GOAL OF THE EXERCISE — Could you update the entries from the line containing "Task: Switch to the 表头 tab" through the line containing "click(995, 82)" by replacing "chevron arrow" with "dropdown arrow" and leaving everything else unchanged?
** begin DATA SHOWN **
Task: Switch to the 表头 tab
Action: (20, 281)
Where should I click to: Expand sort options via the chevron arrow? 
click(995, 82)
** end DATA SHOWN **
** begin DATA SHOWN **
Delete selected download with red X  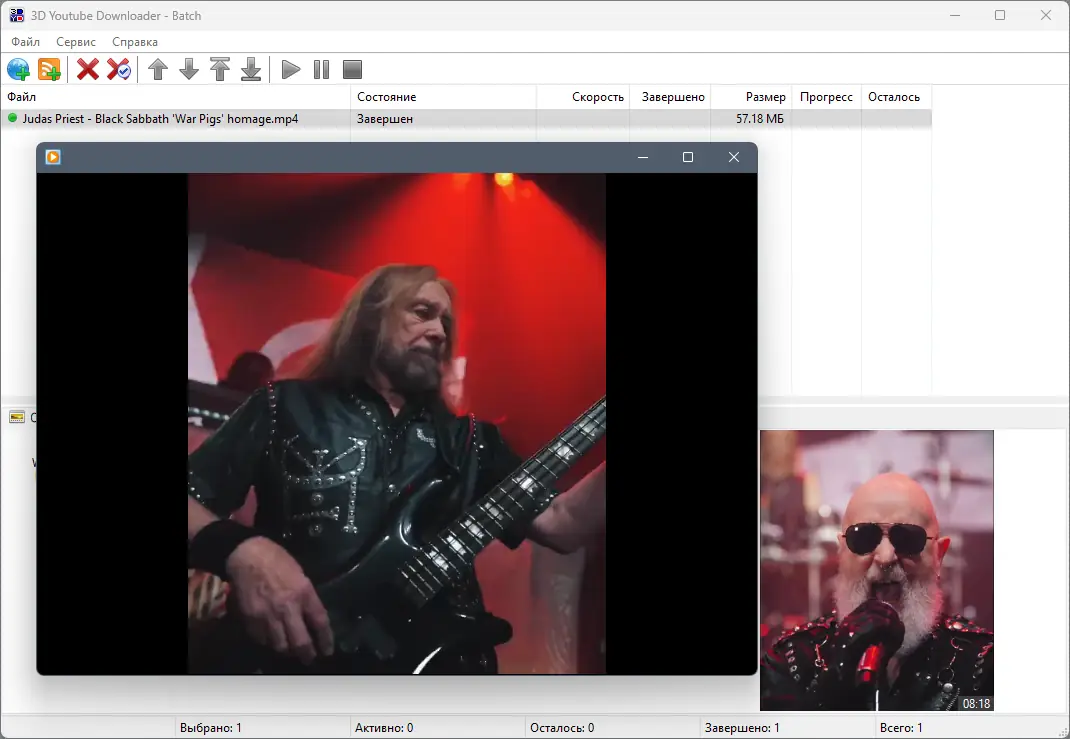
** end DATA SHOWN **
EXERCISE RESPONSE —
Task: Switch to the 表头 tab
Action: (20, 281)
Where should I click to: Expand sort options via the dropdown arrow? 
click(995, 82)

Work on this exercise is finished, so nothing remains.